Rewrite every entry below, changing each "The image size is" to "The screenshot size is" and leaving all other text as it is.
* * * * *
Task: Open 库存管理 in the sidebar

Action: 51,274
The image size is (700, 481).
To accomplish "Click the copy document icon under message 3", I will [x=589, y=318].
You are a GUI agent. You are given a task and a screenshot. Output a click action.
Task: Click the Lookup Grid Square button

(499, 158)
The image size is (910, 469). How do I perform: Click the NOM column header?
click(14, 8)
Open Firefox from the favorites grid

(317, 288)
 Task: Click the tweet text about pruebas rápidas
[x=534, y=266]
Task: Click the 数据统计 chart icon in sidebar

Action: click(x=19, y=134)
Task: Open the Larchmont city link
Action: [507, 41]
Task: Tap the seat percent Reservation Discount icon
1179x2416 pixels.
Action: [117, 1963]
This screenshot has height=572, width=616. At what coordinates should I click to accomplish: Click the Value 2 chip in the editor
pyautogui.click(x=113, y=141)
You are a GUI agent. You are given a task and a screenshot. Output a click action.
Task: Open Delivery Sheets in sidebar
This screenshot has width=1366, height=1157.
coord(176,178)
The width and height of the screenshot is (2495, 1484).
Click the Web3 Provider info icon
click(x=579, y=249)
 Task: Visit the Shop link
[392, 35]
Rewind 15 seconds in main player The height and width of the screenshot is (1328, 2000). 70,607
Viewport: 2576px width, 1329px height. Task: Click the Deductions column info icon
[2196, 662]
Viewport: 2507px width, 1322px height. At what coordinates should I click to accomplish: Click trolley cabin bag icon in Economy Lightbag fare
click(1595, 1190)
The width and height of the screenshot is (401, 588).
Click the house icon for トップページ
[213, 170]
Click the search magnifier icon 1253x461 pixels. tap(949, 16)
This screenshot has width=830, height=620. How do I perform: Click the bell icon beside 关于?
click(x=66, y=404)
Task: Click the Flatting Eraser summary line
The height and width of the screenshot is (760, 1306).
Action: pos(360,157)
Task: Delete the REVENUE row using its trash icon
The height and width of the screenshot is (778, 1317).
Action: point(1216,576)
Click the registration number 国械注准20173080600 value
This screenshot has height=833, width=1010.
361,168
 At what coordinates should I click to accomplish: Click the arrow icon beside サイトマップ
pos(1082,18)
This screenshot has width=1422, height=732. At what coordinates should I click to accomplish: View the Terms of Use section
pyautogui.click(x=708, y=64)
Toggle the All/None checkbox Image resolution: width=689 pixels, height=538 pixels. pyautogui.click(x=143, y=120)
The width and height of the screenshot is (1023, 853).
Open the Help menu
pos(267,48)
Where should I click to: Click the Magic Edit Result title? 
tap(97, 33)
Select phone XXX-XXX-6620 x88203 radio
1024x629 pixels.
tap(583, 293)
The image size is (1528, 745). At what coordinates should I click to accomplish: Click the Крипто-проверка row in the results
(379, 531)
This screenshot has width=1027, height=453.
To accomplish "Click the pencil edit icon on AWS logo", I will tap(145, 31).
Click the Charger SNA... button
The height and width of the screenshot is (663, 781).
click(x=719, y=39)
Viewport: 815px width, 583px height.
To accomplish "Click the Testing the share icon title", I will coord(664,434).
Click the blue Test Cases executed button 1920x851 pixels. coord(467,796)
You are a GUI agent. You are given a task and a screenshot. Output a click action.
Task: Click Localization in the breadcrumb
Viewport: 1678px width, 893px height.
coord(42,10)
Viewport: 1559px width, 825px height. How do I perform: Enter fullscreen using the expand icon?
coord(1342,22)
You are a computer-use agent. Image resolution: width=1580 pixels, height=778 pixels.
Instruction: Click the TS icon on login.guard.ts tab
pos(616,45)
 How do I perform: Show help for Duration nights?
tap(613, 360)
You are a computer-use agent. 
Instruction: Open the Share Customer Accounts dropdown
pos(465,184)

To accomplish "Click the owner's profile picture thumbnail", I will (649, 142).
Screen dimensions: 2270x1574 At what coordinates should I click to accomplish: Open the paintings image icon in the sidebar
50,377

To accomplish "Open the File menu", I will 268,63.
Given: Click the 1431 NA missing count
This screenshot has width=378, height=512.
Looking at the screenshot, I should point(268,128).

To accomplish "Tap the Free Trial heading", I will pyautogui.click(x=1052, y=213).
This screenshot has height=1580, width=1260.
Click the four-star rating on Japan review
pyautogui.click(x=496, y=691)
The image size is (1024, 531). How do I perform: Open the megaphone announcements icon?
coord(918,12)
* * * * *
* Result
Task: Open 库存管理 in the sidebar

Action: 51,274
The screenshot size is (700, 481).
To accomplish "Click the copy document icon under message 3", I will [x=589, y=318].
You are a GUI agent. You are given a task and a screenshot. Output a click action.
Task: Click the Lookup Grid Square button

(499, 158)
The screenshot size is (910, 469). How do I perform: Click the NOM column header?
click(14, 8)
Open Firefox from the favorites grid

(317, 288)
 Task: Click the tweet text about pruebas rápidas
[x=534, y=266]
Task: Click the 数据统计 chart icon in sidebar

Action: click(x=19, y=134)
Task: Open the Larchmont city link
Action: [507, 41]
Task: Tap the seat percent Reservation Discount icon
1179x2416 pixels.
Action: [117, 1963]
This screenshot has height=572, width=616. At what coordinates should I click to accomplish: Click the Value 2 chip in the editor
pyautogui.click(x=113, y=141)
You are a GUI agent. You are given a task and a screenshot. Output a click action.
Task: Open Delivery Sheets in sidebar
This screenshot has width=1366, height=1157.
coord(176,178)
The width and height of the screenshot is (2495, 1484).
Click the Web3 Provider info icon
click(x=579, y=249)
 Task: Visit the Shop link
[392, 35]
Rewind 15 seconds in main player The height and width of the screenshot is (1328, 2000). 70,607
Viewport: 2576px width, 1329px height. Task: Click the Deductions column info icon
[2196, 662]
Viewport: 2507px width, 1322px height. At what coordinates should I click to accomplish: Click trolley cabin bag icon in Economy Lightbag fare
click(1595, 1190)
The width and height of the screenshot is (401, 588).
Click the house icon for トップページ
[213, 170]
Click the search magnifier icon 1253x461 pixels. tap(949, 16)
This screenshot has width=830, height=620. How do I perform: Click the bell icon beside 关于?
click(x=66, y=404)
Task: Click the Flatting Eraser summary line
The height and width of the screenshot is (760, 1306).
Action: pos(360,157)
Task: Delete the REVENUE row using its trash icon
The height and width of the screenshot is (778, 1317).
Action: point(1216,576)
Click the registration number 国械注准20173080600 value
This screenshot has height=833, width=1010.
361,168
 At what coordinates should I click to accomplish: Click the arrow icon beside サイトマップ
pos(1082,18)
This screenshot has width=1422, height=732. At what coordinates should I click to accomplish: View the Terms of Use section
pyautogui.click(x=708, y=64)
Toggle the All/None checkbox Image resolution: width=689 pixels, height=538 pixels. pyautogui.click(x=143, y=120)
The width and height of the screenshot is (1023, 853).
Open the Help menu
pos(267,48)
Where should I click to: Click the Magic Edit Result title? 
tap(97, 33)
Select phone XXX-XXX-6620 x88203 radio
1024x629 pixels.
tap(583, 293)
The screenshot size is (1528, 745). At what coordinates should I click to accomplish: Click the Крипто-проверка row in the results
(379, 531)
This screenshot has width=1027, height=453.
To accomplish "Click the pencil edit icon on AWS logo", I will tap(145, 31).
Click the Charger SNA... button
The height and width of the screenshot is (663, 781).
click(x=719, y=39)
Viewport: 815px width, 583px height.
To accomplish "Click the Testing the share icon title", I will coord(664,434).
Click the blue Test Cases executed button 1920x851 pixels. coord(467,796)
You are a GUI agent. You are given a task and a screenshot. Output a click action.
Task: Click Localization in the breadcrumb
Viewport: 1678px width, 893px height.
coord(42,10)
Viewport: 1559px width, 825px height. How do I perform: Enter fullscreen using the expand icon?
coord(1342,22)
You are a computer-use agent. Image resolution: width=1580 pixels, height=778 pixels.
Instruction: Click the TS icon on login.guard.ts tab
pos(616,45)
 How do I perform: Show help for Duration nights?
tap(613, 360)
You are a computer-use agent. 
Instruction: Open the Share Customer Accounts dropdown
pos(465,184)

To accomplish "Click the owner's profile picture thumbnail", I will (649, 142).
Screen dimensions: 2270x1574 At what coordinates should I click to accomplish: Open the paintings image icon in the sidebar
50,377

To accomplish "Open the File menu", I will 268,63.
Given: Click the 1431 NA missing count
This screenshot has width=378, height=512.
Looking at the screenshot, I should point(268,128).

To accomplish "Tap the Free Trial heading", I will pyautogui.click(x=1052, y=213).
This screenshot has height=1580, width=1260.
Click the four-star rating on Japan review
pyautogui.click(x=496, y=691)
The screenshot size is (1024, 531). How do I perform: Open the megaphone announcements icon?
coord(918,12)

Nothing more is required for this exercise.